NALC management says the 1.3% annual increase does not reflect the full amount of compensation for letter carriers under the tentative agreement.

Taking semi-annual COLA agreements into account, the union says letter carriers at the bottom of the pay scale will receive a pay increase of approximately 25%, while letter carriers at the top of the scale will receive an increase of approximately 11%.

Renfro said the tentative agreement represents the best achievable outcome given the Postal Service’s financial constraints.

“I think everyone will look at this agreement – or, frankly, any other agreement in our history – and see areas where we would like to discuss this, we would like to discuss that. There is no doubt about it. And believe me, there are many issues that I myself would like to agree on. But I can tell you that when it comes to this round of negotiations, the reason I put it aside and kept going and kept going is to squeeze every penny out of it that we could, given the circumstances right now. And the circumstances now are such that we are negotiating with an employer who lost $6.5 billion last year.”

Renfro said the tentative agreement would result in USPS spending about $1 billion more than what was originally agreed upon at the start of negotiations.
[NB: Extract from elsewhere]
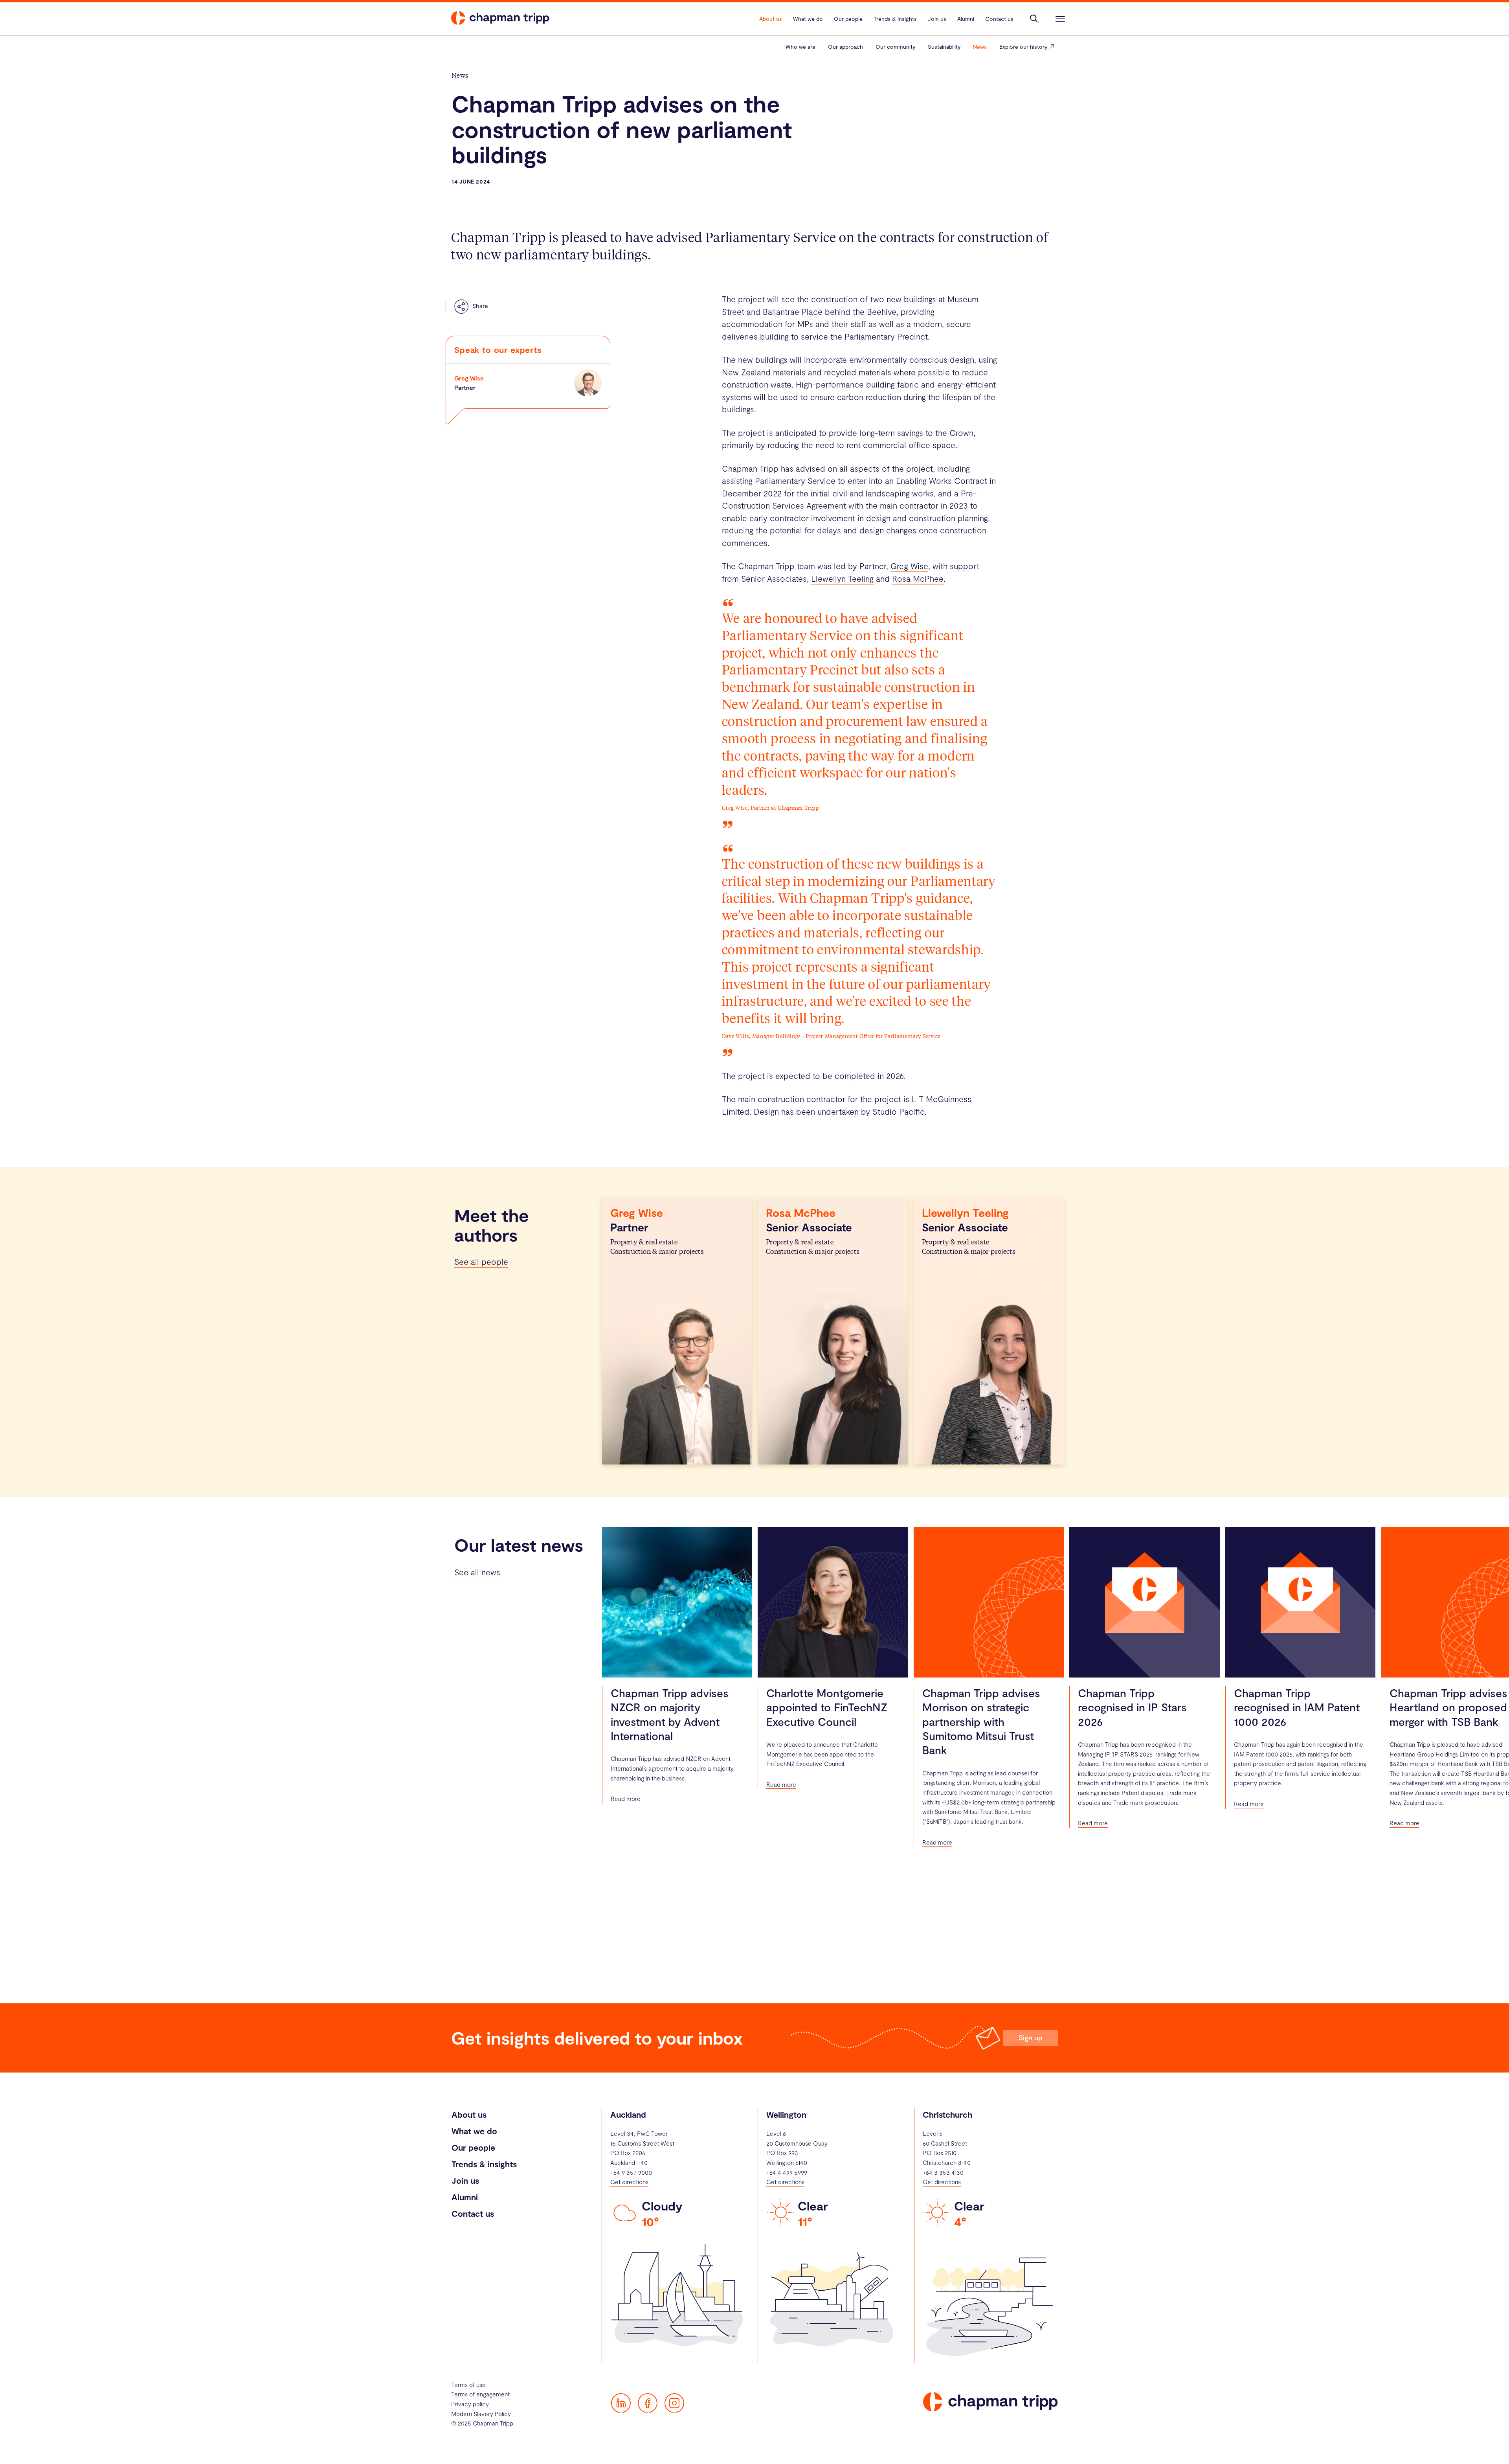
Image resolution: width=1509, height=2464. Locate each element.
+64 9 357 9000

The union continued to negotiate with the USPS for nearly two years, he added, because the USPS “continued to move in a positive direction in terms of the amount of money they were willing to spend.”

“As long as we could continue to move them, we could continue to pursue the economic goals that we had, we continued to negotiate. And eventually, it usually gets to a point — and it did this time — where it becomes very clear to me that we did everything we could,” Renfro told participants at the Oct. 23 virtual meeting.
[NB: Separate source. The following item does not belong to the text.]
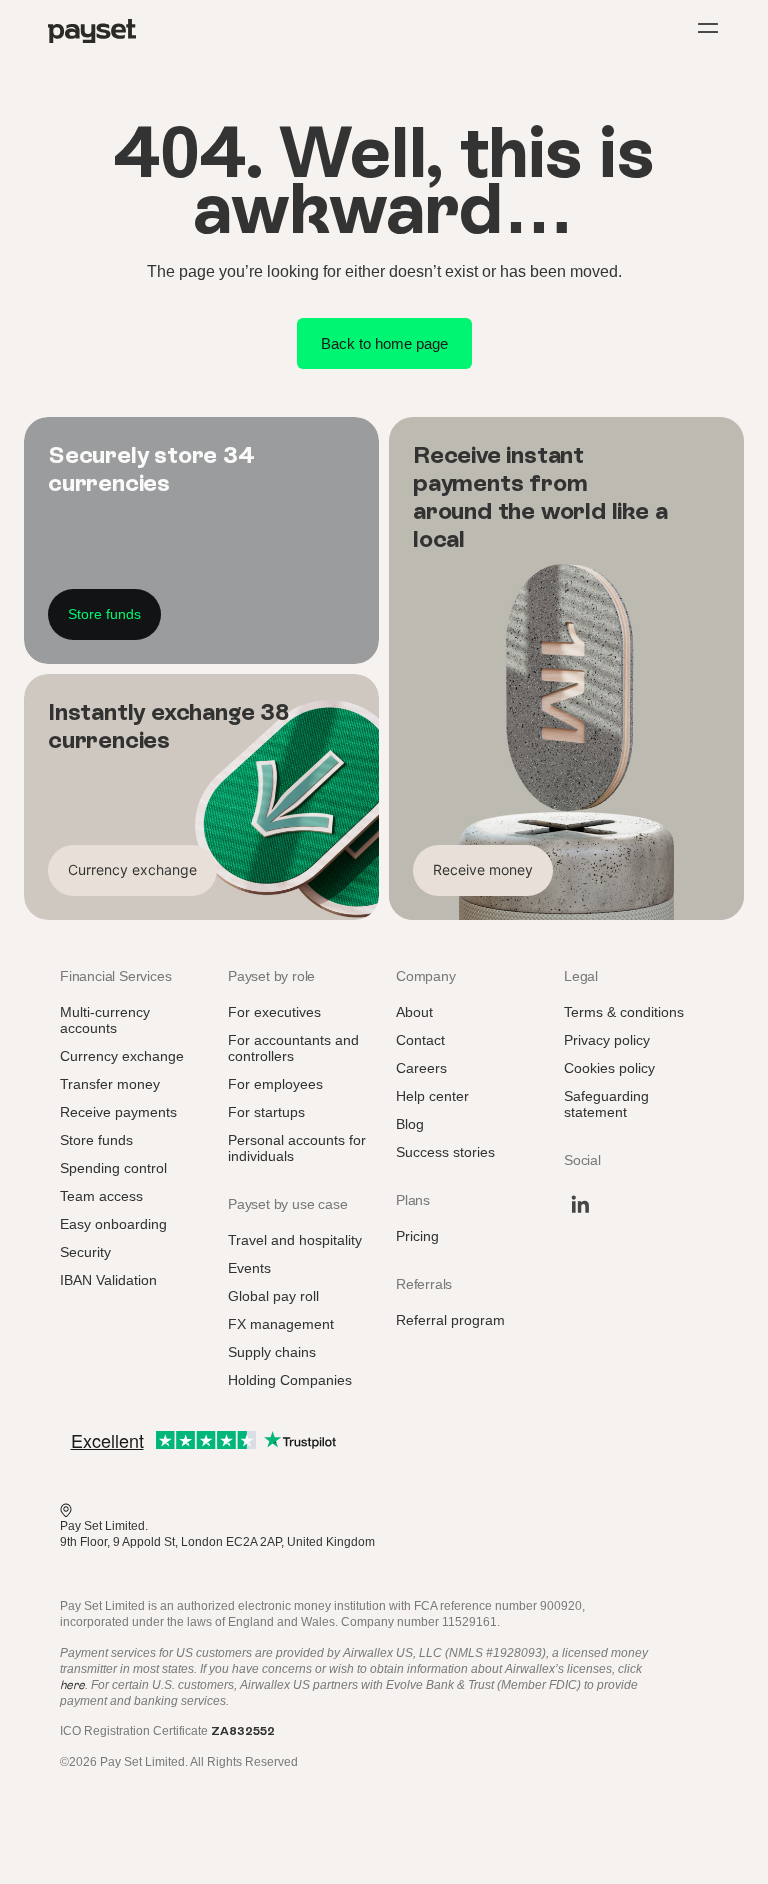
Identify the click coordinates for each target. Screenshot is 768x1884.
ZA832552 (243, 1731)
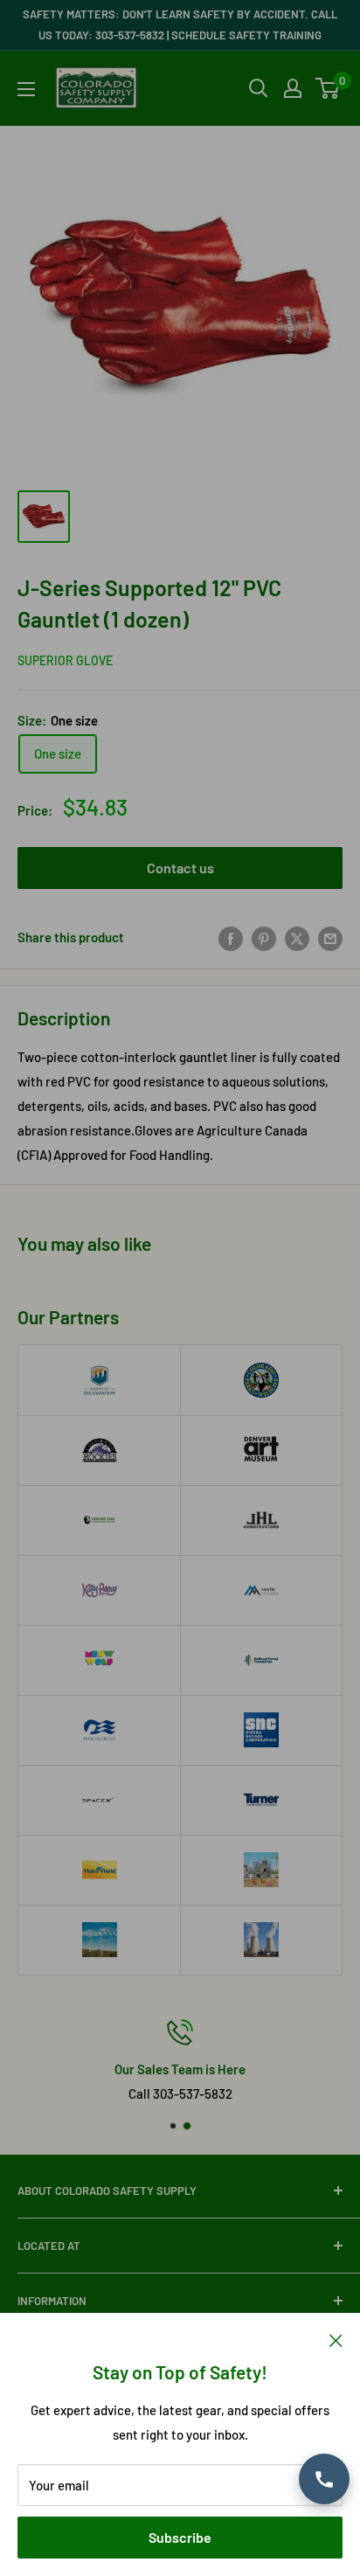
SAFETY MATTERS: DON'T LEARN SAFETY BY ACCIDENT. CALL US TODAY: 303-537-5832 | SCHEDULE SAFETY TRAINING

Renfroe said the union sees positive results in arbitration when the USPS is in better financial shape, but doesn’t see as much success when the agency is in worse financial shape.

USPS ended fiscal 2023 with a net loss of $6.5 billion and is expected to soon report an even higher net loss for fiscal 2024.

“Naturally, there is a greater risk when the Postal Service loses several billion dollars a year—which they have done every year since 2010—compared to the scenario we hope for through our continued work on Capitol Hill, the White House and other things, with some of these political things, we may get to the point where they break even as expected,” Renfro said.

“While we feel very good about our case, we do not think that at this particular stage, given the circumstances before us, we will be able to achieve a better economic package than the package that is included in this preliminary agreement. Renfro said.